Milano

Quattro milioni di danni vandalici. Trenord all’attacco

I vertici di Regione e Trenord denunciano i danni fatti dai vandali

“Gli atti di vandalismo sono aggressioni e tu sei la vittima. Non restiamo a guardare”. È questo lo slogan di un’iniziativa di sensibilizzazione sul tema dei danni del vandalismo di Trenord. I viaggiatori scesi dal treno a Milano Cadorna si sono trovati di fronte ad una “sorpresa”: nell’atrio centrale della stazione, un’enorme catasta di sedili divelti, finestrini rotti, tendine sgualcite, altri oggetti resi inservibili dalle azioni di alcuni teppisti. L’iniziativa a sorpresa di questa mattina di Trenord ha lo scopo di sensibilizzare tutti sul fatto che gli atti di maleducazione o di vero e proprio vandalismo costano ogni anno milioni di euro.
 
“Di queste aggressioni sono vittima innanzitutto i nostri clienti, costretti a pagare il danno in termini di qualità del servizio”, ha dichiarato Giuseppe Biesuz, ad di Trenord. “Ogni anno gli atti di vandalismo sottraggono circa 12 milioni di euro al servizio ferroviario regionale, l’equivalente di un nuovo treno a sei carrozze a doppio piano da più di 1.000 persone. Si tratta di una questione di inciviltà inqualificabile che richiama tutti al nostro senso di responsabilità sociale. Non possiamo stare a guardare”.
 
Nel corso di un sopralluogo a Milano Cadorna in questo particolare lunedì mattina, il presidente di Regione Lombardia, Roberto Formigoni, insieme all’assessore a infrastrutture e mobilità, Raffaele Cattaneo, e all’amministratore delegato di Trenord, Giuseppe Biesuz, hanno fatto appello al senso civico generale e alla responsabilità, denunciando duramente il fenomeno del vandalismo che danneggia un servizio e un patrimonio di tutti.
 
Dal “bollettino di guerra” dell’ultima settimana risultano: finestrini vandalizzati, martelletti frangivetro rubati, estintori scaricati, graffiti esterni e interni, sedili e poggiatesta fuori sede, display cab-radio vandalizzati, braccioli rotti, tendine sporcate, porte intercomunicanti scardinate, pareti sfondate e porte di emergenza spiombate. Nell’ultimo anno sono stati rimossi circa 395 mila metri quadrati di graffiti dalle fiancate dei treni, una superficie pari a 23 volte quella della piazza del Duomo di Milano. Per pulirli, sono servite 66mila ore di lavoro, come dire 2.750 giorni o, se si preferisce, sette anni e mezzo.

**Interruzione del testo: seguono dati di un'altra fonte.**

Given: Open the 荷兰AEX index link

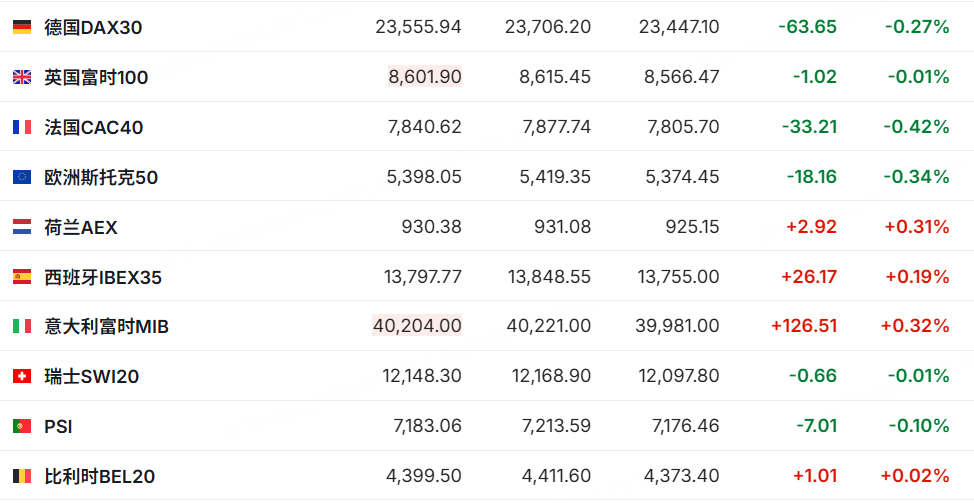Looking at the screenshot, I should [81, 227].
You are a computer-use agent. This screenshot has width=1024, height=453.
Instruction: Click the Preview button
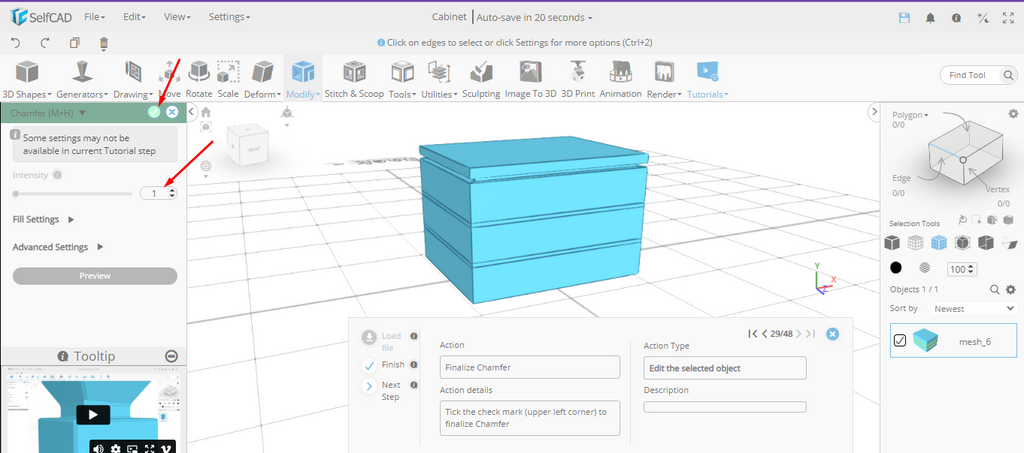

Sono stati sostituiti 1.000 finestrini rotti o resi inutilizzabili per incisioni o graffiti, pari alla stessa superficie di una piscina olimpionica. Sono stati impiegati 54mila metri quadrati di nuova stoffa per rivestire i 36 mila sedili sgualciti, macchiati o resi altrimenti inagibili. Il rifacimento dei sedili vandalizzati ha richiesto oltre 5mila ore di lavoro. Sono stati sottratti e reintegrati 8.600 martelletti frangi vetro e 250 estintori. Sono state sostituite o sistemate 61mila tendine. Mediamente treni di Trenord subiscono due attacchi vandalici al giorno, con picchi di 5/6 nel week end; almeno una volta al giorno accade che i danni siano tali che un treno debba essere tolto dal servizio per i necessari interventi di riparazione.

A fine anno, tutto ciò significa 8.250 ore di treni sottratti al servizio pendolare e costretti al fermo in deposito per riparare i danni degli atti vandalici (togliere graffiti, cambiare sedile, sostituire tende etc) . Solo questa voce vale poco meno di 4 milioni di euro l’anno. Un milione e duecentomila euro l’anno il valore della manodopera necessaria agli interventi di ripristino del decoro.
 
Per cercare di contrastare il fenomeno, sono state installate lungo tutta la rete ferroviaria lombarda 4.000 telecamere, è stato rafforzato il presidio della Polfer e nel nuovo organigramma di Trenord è stata di recente inserita una specifica direzione security con il compito di coordinare tutte le azioni in questo campo.